Warner's First Feature Film Turns 100
One hundred years ago four brothers looking to make a name for themselves in the nascent film industry scraped together $50,000 to buy the rights to the enormously successful novel My Four Years in Germany, a firsthand account of U.S. Ambassador to Germany James W. Gerard's dealings with Kaiser Wilhelm II during the Great War. The Warner brothers, Albert, Sam, and Jack, led by Harry Warner, beat out stiff competition from other studios in securing the deal to bring the best-seller to the screen.
With the first World War still raging on in Europe when the film was released on March 10, 1918, and a strong anti-German current running through the U.S., the country was eager for a patriotic film. My Four Years in Germany was presented as "fact not fiction" and was even interspliced with actual war footage from the front. The level of violence and brutality throughout the film was both shocking and enthralling to audiences, with many of the worst brutalities depicted as taking place at Wittenburg prison camp.
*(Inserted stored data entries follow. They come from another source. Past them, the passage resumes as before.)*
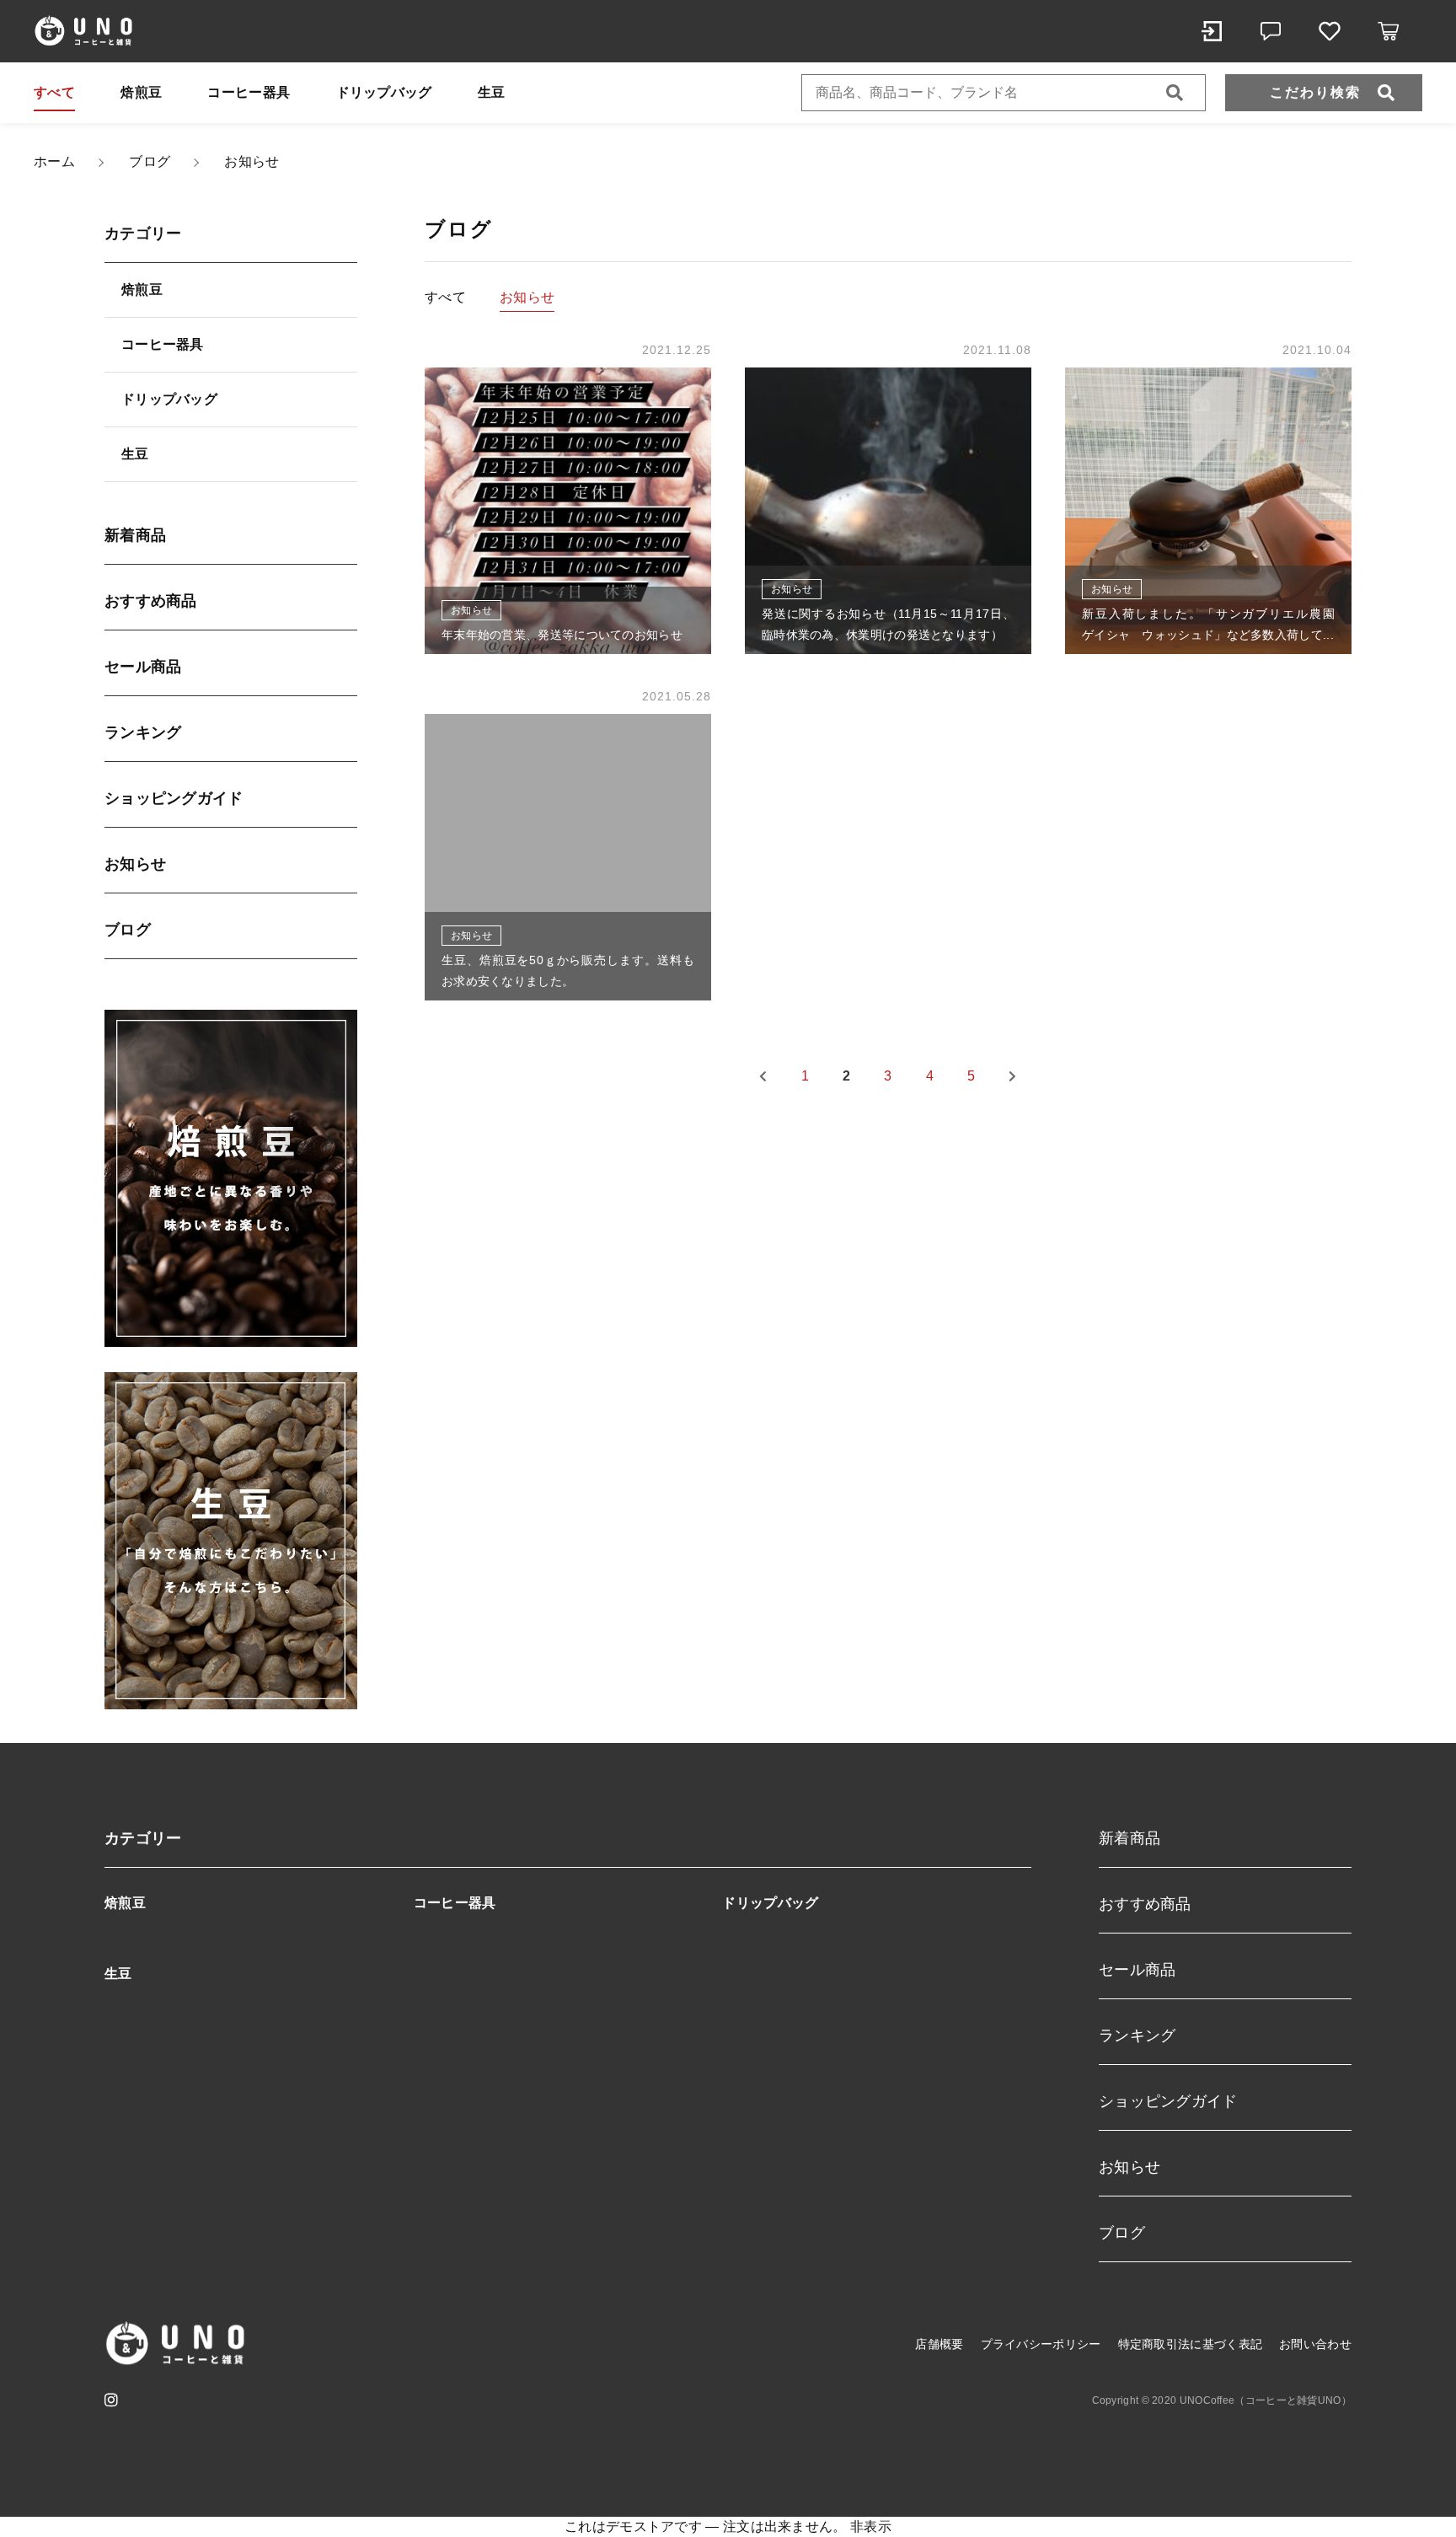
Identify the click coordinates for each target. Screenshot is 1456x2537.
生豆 (492, 92)
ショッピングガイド (174, 798)
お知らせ (135, 864)
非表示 (870, 2526)
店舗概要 (939, 2344)
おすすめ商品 (150, 601)
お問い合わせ (1315, 2344)
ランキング (143, 732)
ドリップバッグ (384, 92)
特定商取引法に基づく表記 (1190, 2344)
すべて (54, 92)
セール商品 (143, 666)
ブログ (127, 929)
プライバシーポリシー (1041, 2344)
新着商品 (135, 535)
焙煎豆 (141, 92)
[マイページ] (1212, 31)
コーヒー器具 (248, 92)
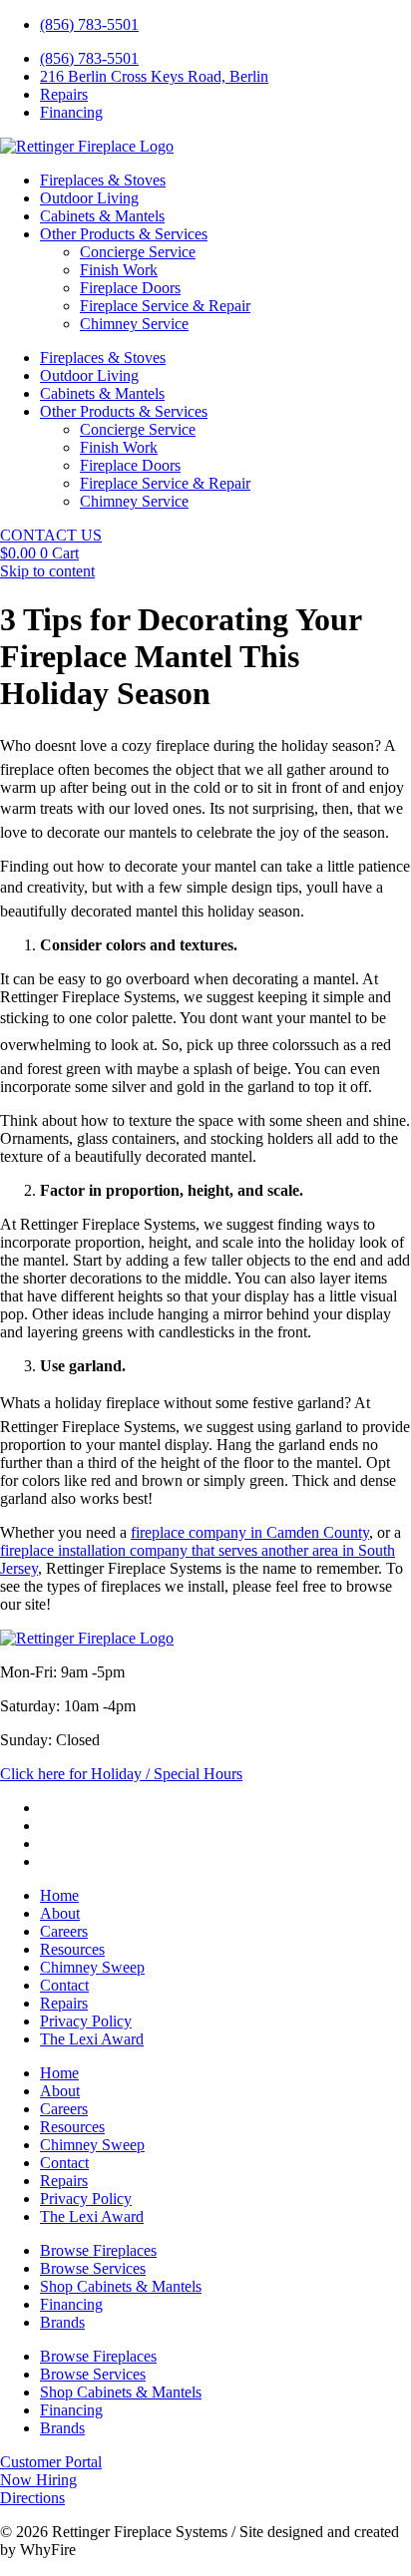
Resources (72, 1949)
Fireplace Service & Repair (165, 305)
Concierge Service (138, 251)
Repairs (64, 2003)
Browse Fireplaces (98, 2250)
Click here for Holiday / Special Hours (121, 1773)
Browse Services (93, 2268)
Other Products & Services (123, 233)
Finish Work (119, 269)
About (60, 1913)
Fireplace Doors (130, 287)
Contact (64, 1985)
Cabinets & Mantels (102, 215)
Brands (62, 2322)
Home (59, 1895)
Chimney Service (134, 323)
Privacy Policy (86, 2021)
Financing (71, 2304)
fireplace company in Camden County (250, 1532)
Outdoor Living (89, 197)
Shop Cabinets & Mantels (121, 2286)
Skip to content (47, 570)
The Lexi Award (92, 2038)
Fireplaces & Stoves (103, 180)
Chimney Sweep (92, 1967)
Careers (64, 1931)
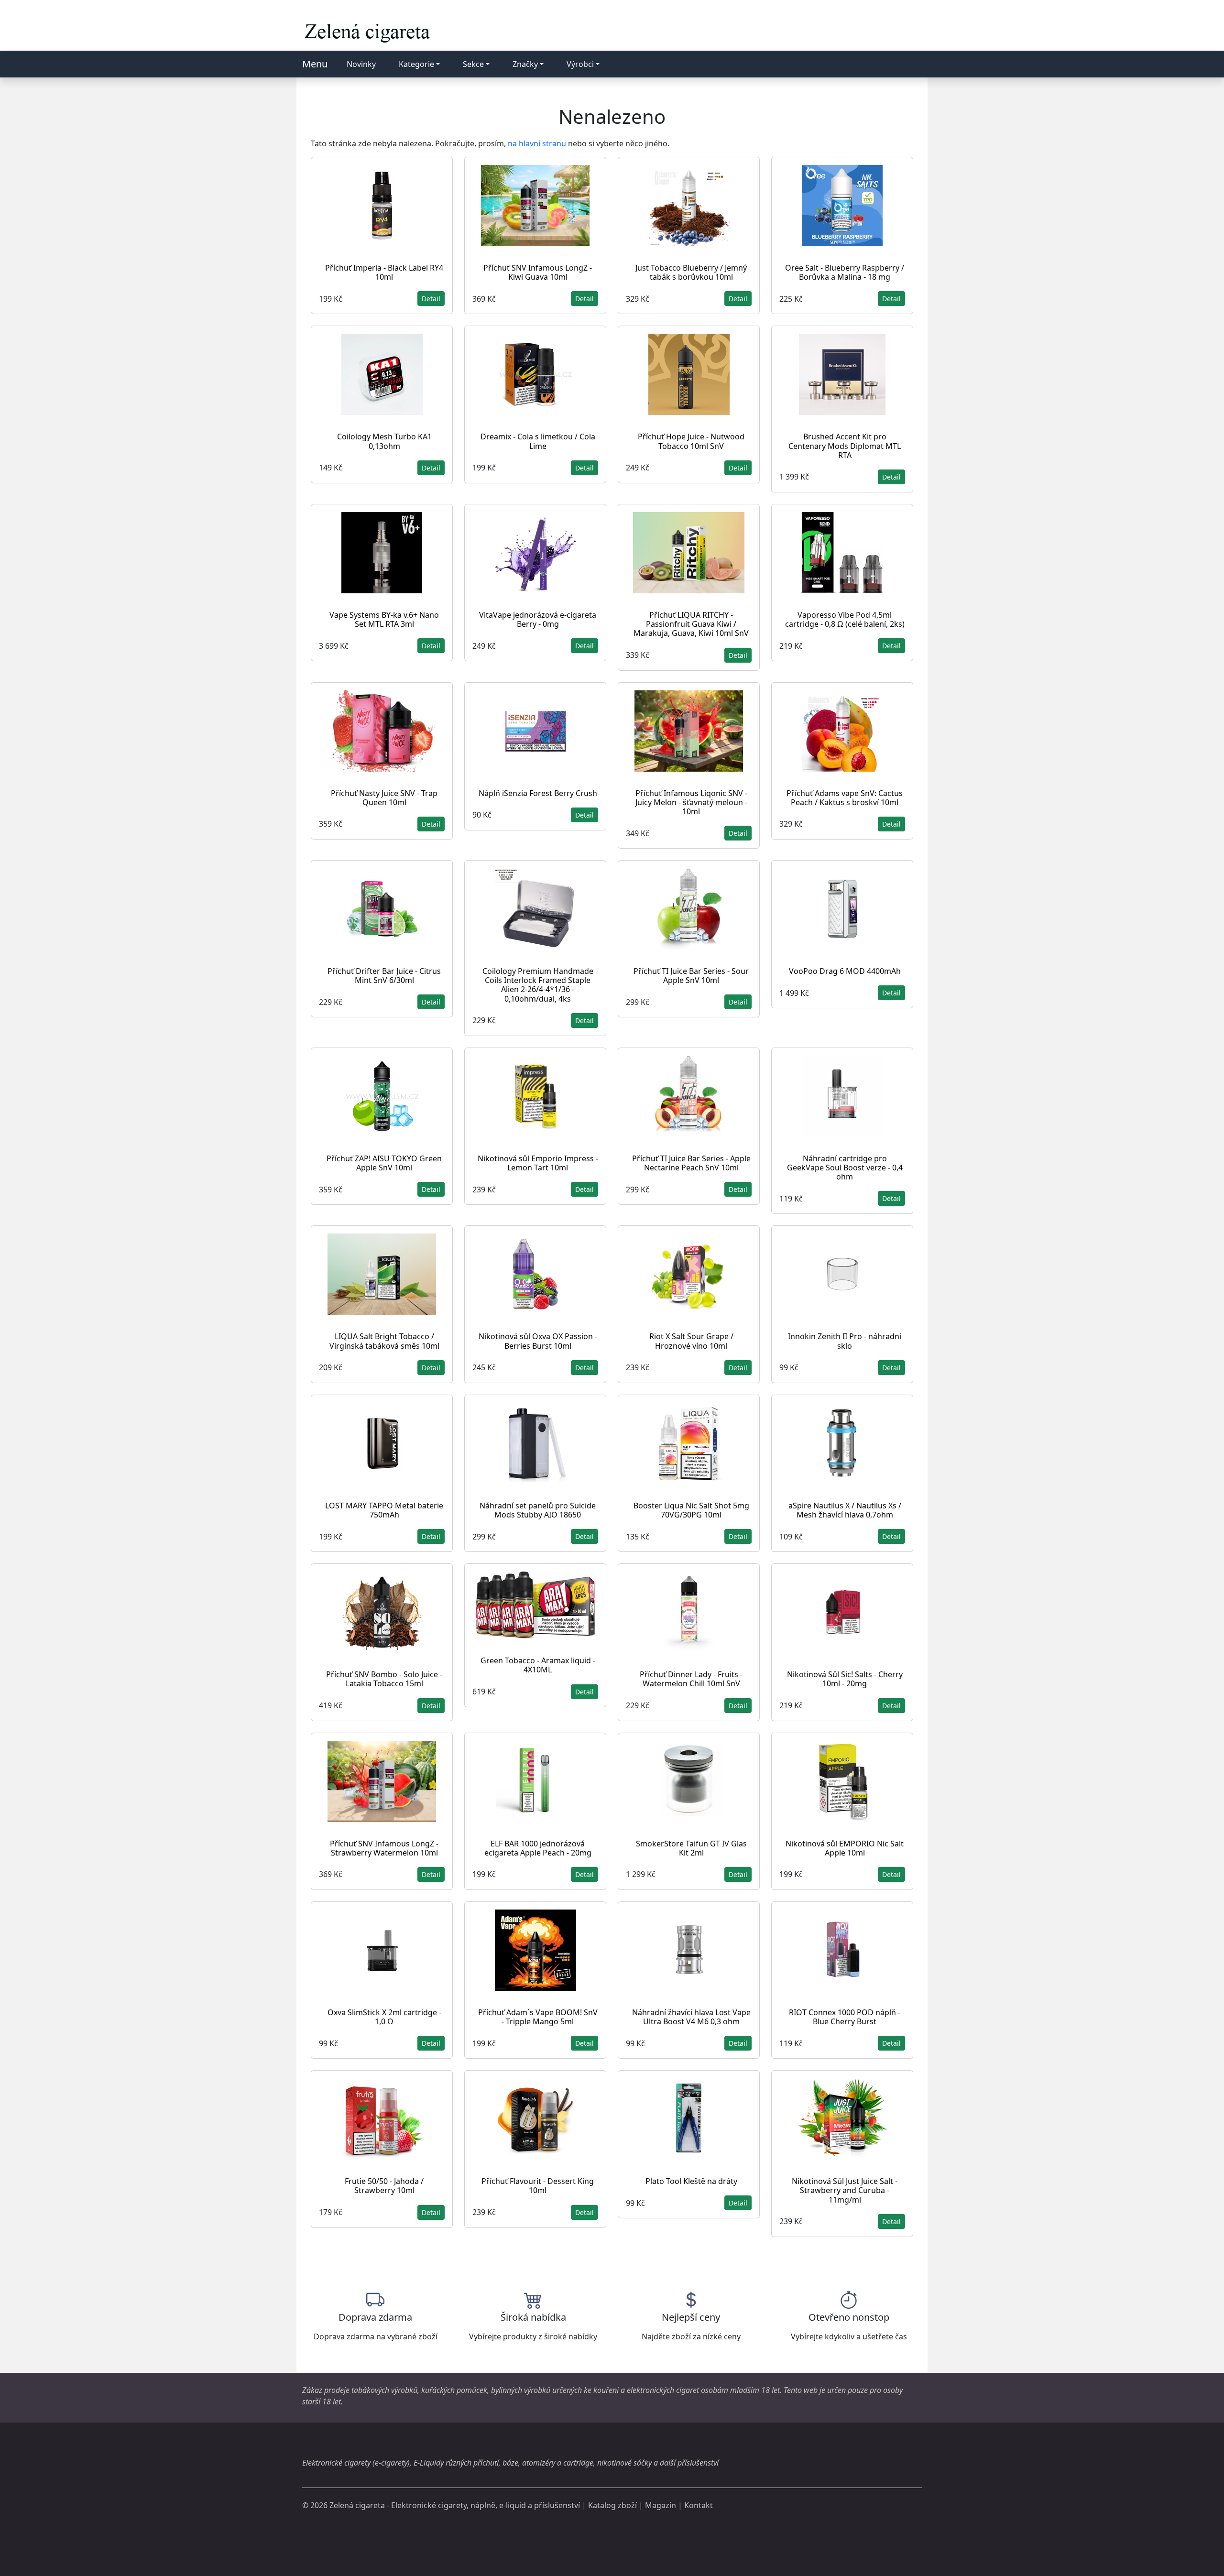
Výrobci (580, 64)
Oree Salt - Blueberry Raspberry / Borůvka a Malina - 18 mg (844, 272)
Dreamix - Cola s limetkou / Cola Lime (538, 441)
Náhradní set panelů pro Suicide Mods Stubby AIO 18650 (538, 1510)
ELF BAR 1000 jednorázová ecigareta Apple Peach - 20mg (537, 1848)
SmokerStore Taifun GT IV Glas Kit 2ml (691, 1848)
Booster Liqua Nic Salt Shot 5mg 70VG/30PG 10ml (691, 1510)
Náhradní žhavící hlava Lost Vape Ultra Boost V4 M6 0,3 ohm (691, 2017)
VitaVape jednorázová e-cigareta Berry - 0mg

Included in the film were scenes of sexual and physical assault, separation of families and violence towards the elderly. Some of the scenes were considered so cruel that the Chicago censor board ordered them cut, though the scenes were later restored.
The film, now widely considered a propaganda war film, was a boon for the brothers' burgeoning studio, grossing an impressive $1.5 million dollars. The box-office hit helped the brothers establish themselves as a prestige studio and were able to purchase property in Los Angeles at Sunset and Bronson and set-up shop as the Warner Brothers West Coast Studio, incorporating on April 4, 1923.